Summary: In this article, learn how to get into real estate investing and why right now may be the time to find great deals. Topics also include coming up with an investment strategy, recognizing a strong market, analyzing rental properties and ways to make money through real estate investing.
So far, 2020 has brought much more than just a new decade. Nobody could’ve predicted how much damage the COVID-19 pandemic would cause. We are dealing with the loss of 350k+ lives worldwide, millions of people are out of jobs and the economy is on its way into a recession.
Last week, protests were being organized after an incident involving Minneapolis police left George Floyd, an African American man dead. What started out as peaceful protests, quickly turned violent in cities across the country. Riots broke out, police cars were turned over and burned in the middle of streets, state buildings were vandalized and businesses were looted. It’s a crazy time right now, to say the least.
Having said all that, there have been some silver linings during the Coronavirus crisis–one of them being certain real estate markets holding strong. After seeing a couple of down months, inventory of for-sale homes on the market has already started to rebound. Housing demand and prices are also rising along with it.
One of the best things about real estate is that there will always be a demand for a place to live–regardless of a pandemic, epidemic, recession or depression. Because the pandemic has put us in uncharted territory, many are afraid to make any big financial moves during these times of uncertainty. But any smart real estate investor knows to never stop looking for good investment opportunities and unique ways to turn a crisis into potential cash flow.
Your next question may be, “How do I start?” You’re in luck because in this comprehensive article, learn exactly how to get into real estate investing and why right now is a great time to do it.
How To Get Into Real Estate Investing
Phase I: Come Up With a Strategy
We all probably know those people who got lucky and bought a house during a great time–a buyer’s market. They now probably have a ton of equity in it, which means it was a good buy. But, those of us who wish to rely on something other than luck, I’d stress the importance of putting together a step-by-step plan with the help of an experienced real estate investor. This will help you avoid painful and often costly mistakes as a new investor.
Determine Your Investment Goals + Time Frame
A trusted CPA or accountant, ideally with experience in real estate, can make a huge difference when you’re first trying to figure out how to get into real estate investing. Other new investors have found it extremely helpful to network with other investors and find a real estate mentor that’s willing to help you come up with a plan of action.
These experts can help you define your investment goals and the timeframe in which you hope to achieve them.

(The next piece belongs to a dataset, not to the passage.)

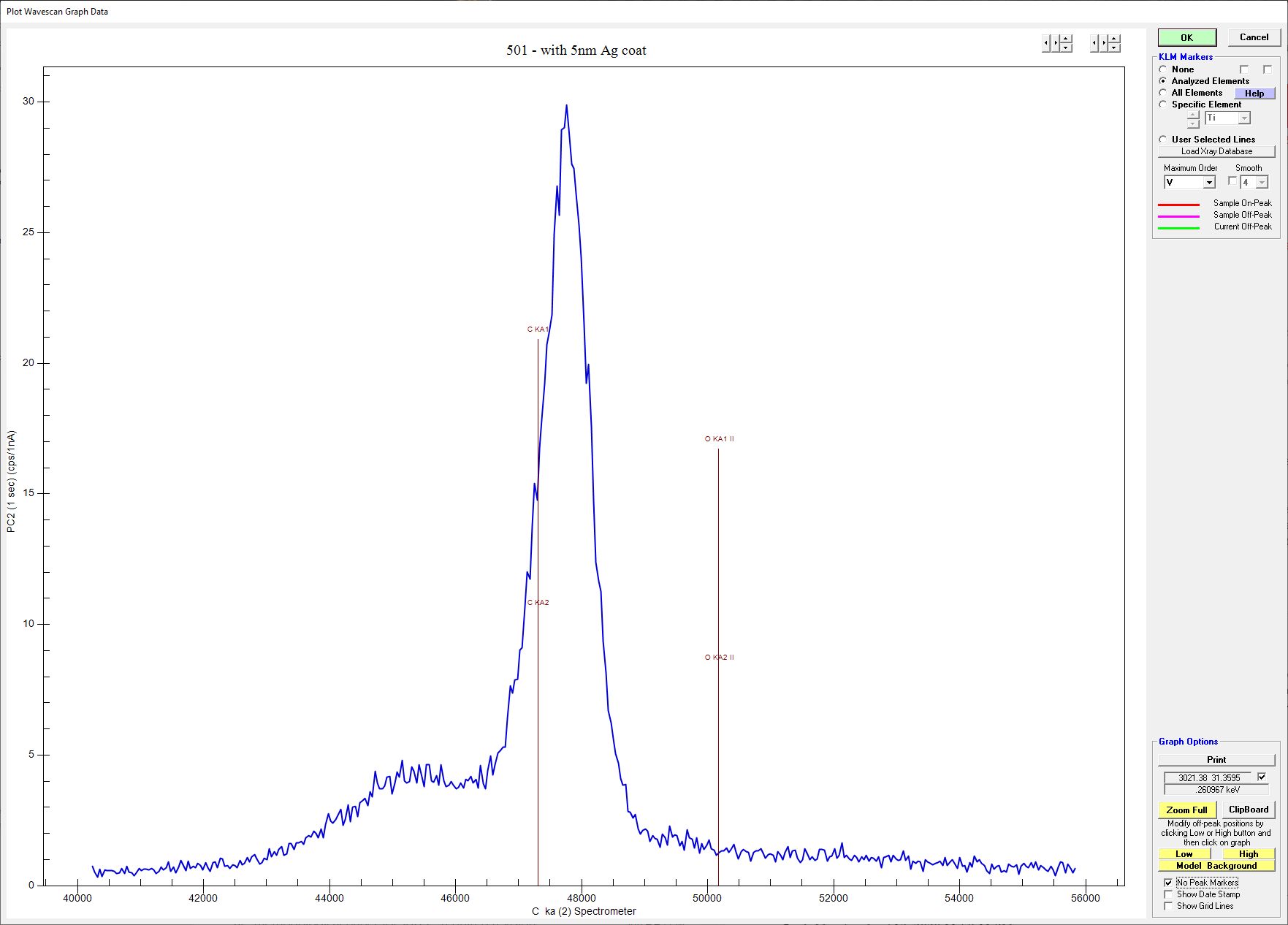Select the All Elements KLM marker option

Generally, real estate is a very safe long-term investment. Thanks to factors like appreciation and inflation, for example. While people have found success in many short-term real estate investment strategies (i.e. flipping, short-term rentals, etc.), it almost always comes with a lot more risk–especially if you’ve never done it before.
Determine Your Risk Tolerance
Whenever you make a big financial decision, like buying a rental property, it’s massively important to have enough cash reserves in the bank. We’ve recently been reminded by COVID-19 that you never know what could happen. A tenant’s ability to pay rent can change at the drop of a dime. It’s so important, now more than ever, to have at least six months of money in the bank to cover your rental property mortgage in the event of vacancies and other unexpected expenses.
If you can’t afford to lose your investment, then your risk tolerance would be considered low. If your investment tanks and your finances remain relatively unaffected, at least for a while, then your risk tolerance is much higher. Understanding the level of risk you are able to tolerate will help you figure out how much money you should invest.
Decide How Much Money You Want to Invest
If you’re new to investing in general, it’s a good rule of thumb to only invest as much as you comfortably can. The last thing you want to do is throw too much money into an investment and ruin yourself financially if it falls apart.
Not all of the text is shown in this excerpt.